How to get all spherical angles $\phi$ and $\theta$, which describe a circle on a sphere?
I have a spherical rendering, where the spherical coordinates $\phi$ and $\theta$ are represented by the x and y axis of the image (similar to how world maps work):
Now given a point on the image with the pixel coordinates p($\phi$, $\theta$) I want to calculate the average color of all the neighboring pixels on the sphere within a radius (radius could maybe more easily be defined as an angle, since we are thinking of a unit sphere). For this I need to sum up all of the pixels within the circle, however the circle on the sphere will not be a circle on my map. So the question is, how can I get all the pixel coordinates (= my $\phi$ and $\theta$ angles) within the circle?
Edit: Forgot to describe, how the rendering was done. With $\phi = [0, 2\pi]$ we divide $2\pi$ by the horizontal image resolution. $\theta = [0, \pi]$, so we divide $\pi$ by the vertical image resolution. Using a horizontal resolution that is twice the vertical resolution one pixel represents area on the sphere that is $(\frac{2 * \pi}{res_h}\times\frac{2 * \pi}{res_h})$.
I will stick to your notations $\phi$ for longitude, $\theta$ for latitude, although one finds rather often the inverse convention.
Given: a center $M_0$ (defined by spherical coordinates $(\phi_0,\theta_0)$) and a radius $R$ ($0<R<\pi/2$, measured as an arc on the unit sphere).
The set of points $M$ of the sphere which are interior to the spherical disk with center $M_0$ and radius $R$ is given by the following dot product constraint:
$$\vec{OM}.\vec{OM_0}>\cos(R)$$
which is equivalent, using classical spherical coordinates, to:
$$\begin{pmatrix}\cos(\phi)\cos(\theta)\\ \sin(\phi)\cos(\theta)\\ \sin(\theta)\end{pmatrix} .\begin{pmatrix}\cos(\phi_0)\cos(\theta_0)\\ \sin(\phi_0)\cos(\theta_0)\\ \sin(\theta_0)\end{pmatrix}>\cos(R)\tag{1}$$
This constraint can be written under the form:
$$\cos(\theta_0)\cos(\theta)\cos(\phi-\phi_0)+\sin(\theta_0)\sin(\theta)>\cos(R)\tag{2}$$
which is an implicit equation in $(\phi,\theta)$ depending upon three parameters $(\phi_0,\theta_0,R)$ that can be visualized with this Geogebra animation (play with the sliders !):
https://www.geogebra.org/calculator/eanc7njp
The top sliders $f$ and $t$ refer to the coordinates $\phi_0$ and $\theta_0$ resp. of center $M_0$.
Here are two examples:
Fig. 1: An "ordinary" circle centered in (0,0) with radius $\pi/4$ rendered as a kind of ellipse.

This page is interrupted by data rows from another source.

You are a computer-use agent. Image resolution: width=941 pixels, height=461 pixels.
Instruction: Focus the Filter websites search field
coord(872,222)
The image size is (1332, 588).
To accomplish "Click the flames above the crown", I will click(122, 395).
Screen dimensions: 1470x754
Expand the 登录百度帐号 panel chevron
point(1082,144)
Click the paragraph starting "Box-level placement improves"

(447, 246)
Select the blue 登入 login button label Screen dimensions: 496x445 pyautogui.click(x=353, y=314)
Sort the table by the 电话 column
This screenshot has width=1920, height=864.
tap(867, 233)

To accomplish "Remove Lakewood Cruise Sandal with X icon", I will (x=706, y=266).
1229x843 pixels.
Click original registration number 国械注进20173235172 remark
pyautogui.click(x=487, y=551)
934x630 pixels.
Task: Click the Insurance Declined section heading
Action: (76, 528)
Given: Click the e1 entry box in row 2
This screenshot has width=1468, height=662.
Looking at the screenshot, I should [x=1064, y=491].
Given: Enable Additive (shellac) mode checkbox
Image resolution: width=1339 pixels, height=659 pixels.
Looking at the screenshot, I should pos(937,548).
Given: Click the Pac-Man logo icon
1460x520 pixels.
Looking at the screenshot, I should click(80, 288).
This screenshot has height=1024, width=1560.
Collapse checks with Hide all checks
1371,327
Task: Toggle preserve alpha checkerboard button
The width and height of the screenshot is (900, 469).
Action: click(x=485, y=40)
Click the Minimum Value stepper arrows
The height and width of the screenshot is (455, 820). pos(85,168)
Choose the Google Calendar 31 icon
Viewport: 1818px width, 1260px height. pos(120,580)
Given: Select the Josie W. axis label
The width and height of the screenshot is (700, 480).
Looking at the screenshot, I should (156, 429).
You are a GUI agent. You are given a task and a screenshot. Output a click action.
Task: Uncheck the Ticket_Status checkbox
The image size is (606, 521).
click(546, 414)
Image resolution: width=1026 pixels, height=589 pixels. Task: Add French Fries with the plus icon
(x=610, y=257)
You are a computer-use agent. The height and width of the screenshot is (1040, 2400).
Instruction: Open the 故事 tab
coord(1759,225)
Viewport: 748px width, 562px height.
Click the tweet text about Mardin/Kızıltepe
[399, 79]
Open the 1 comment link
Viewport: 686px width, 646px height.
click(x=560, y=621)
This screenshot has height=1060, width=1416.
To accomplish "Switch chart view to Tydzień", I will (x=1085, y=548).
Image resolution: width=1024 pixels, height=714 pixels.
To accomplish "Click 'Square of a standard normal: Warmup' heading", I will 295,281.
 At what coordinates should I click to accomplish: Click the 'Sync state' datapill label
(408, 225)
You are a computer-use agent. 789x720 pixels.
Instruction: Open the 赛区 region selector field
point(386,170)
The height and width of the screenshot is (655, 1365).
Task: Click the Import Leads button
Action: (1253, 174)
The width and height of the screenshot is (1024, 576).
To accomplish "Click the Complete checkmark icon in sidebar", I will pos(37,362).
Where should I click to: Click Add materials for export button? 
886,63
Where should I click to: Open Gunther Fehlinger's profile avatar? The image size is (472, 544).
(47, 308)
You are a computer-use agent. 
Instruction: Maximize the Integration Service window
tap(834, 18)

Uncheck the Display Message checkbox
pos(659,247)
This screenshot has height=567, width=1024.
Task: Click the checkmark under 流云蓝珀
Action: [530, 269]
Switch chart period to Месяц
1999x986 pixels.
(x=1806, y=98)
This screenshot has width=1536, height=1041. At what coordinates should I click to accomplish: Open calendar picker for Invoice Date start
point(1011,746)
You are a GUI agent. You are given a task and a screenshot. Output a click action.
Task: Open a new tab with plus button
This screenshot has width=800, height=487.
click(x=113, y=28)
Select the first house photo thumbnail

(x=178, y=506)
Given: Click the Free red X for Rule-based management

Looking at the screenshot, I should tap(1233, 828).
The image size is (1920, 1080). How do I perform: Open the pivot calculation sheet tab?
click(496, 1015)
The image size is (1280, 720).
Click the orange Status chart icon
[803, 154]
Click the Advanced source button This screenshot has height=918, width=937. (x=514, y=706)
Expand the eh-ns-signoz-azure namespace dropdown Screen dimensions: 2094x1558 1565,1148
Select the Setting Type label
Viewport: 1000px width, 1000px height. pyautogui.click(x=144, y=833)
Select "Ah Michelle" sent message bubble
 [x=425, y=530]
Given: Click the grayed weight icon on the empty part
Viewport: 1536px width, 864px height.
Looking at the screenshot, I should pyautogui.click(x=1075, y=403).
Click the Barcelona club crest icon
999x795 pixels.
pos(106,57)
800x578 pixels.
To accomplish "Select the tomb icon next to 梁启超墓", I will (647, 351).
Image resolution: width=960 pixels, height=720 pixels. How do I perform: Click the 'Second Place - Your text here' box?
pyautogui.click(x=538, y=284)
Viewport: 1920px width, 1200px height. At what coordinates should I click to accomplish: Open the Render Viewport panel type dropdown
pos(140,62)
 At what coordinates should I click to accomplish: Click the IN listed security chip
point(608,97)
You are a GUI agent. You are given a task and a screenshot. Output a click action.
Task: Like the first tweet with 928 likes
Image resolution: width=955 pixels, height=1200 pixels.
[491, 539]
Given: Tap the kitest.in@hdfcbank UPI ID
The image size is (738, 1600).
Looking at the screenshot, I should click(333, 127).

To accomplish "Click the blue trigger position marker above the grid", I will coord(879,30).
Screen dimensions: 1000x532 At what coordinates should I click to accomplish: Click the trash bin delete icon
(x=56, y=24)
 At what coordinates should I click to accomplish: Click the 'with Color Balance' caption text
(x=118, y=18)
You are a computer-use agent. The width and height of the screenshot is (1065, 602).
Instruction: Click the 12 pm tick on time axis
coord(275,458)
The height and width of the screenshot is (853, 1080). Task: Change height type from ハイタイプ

Fig. 2: A "limit case" image of a circle belonging to northern hemisphere, tangent to the equator, (almost) passing throughout North Pole, explaining the almost linear segment ranging approximately from $-\pi/2$ to $\pi/2$.
Remark 1: constraint (1) has been given in the same form by @blamocur.
Remark 2: formula (2) could have been obtained directly by using the spherical law of cosines..
Remark 3: Explicit equations of the circle can be found here.
Let $a$ be the axis of the circle passing through its center, and let $\theta_0$ be the angle of the radius (i.e. $\text{radius} = \sin \theta_0$ )
The $a$ axis has coordinates:
$a = ( \sin \theta_a \cos \phi_a, \sin \theta_a \sin \phi_a, \cos \theta_a)$
you have to find two orthogonal vectors that are orthogonal to $a$, and these can be chosen as follows:
$u_1 = ( \cos \theta_a \cos \phi_a, \cos \theta_a \sin \phi_a , - \sin \theta_a )$
$u_2 = (- \sin \phi_a, \cos \phi_a , 0 )$
The rectangular coordinates of points at the circular region boundary are given by (with respect to the basis $[u_1, u_2, a]$, utilizing the respective spherical coordinates) are:
$(x', y', z') = ( \sin \theta_0 \cos \phi, \sin \theta_0 \sin \phi, \cos \theta_0 )$
where $0 \le \phi \le 2 \pi $
now the world rectangular coordinates of the circular region boundary is
$(x, y, z) = [u_1, u_2, a] (x', y', z') = x' u_1 + y' u_2 + z' a$
once you've calculated $(x, y, z)$ , you can calculate the corresponding $\theta, \phi$ in the original world coordinates, as follows
$ \theta = \cos^{-1} (z)$ and $ \phi = \text{atan2} (x, y) $
By changing $\phi$ over $[0, 2 \pi]$ you get a closed curve in your image, that encloses all the pixels you want.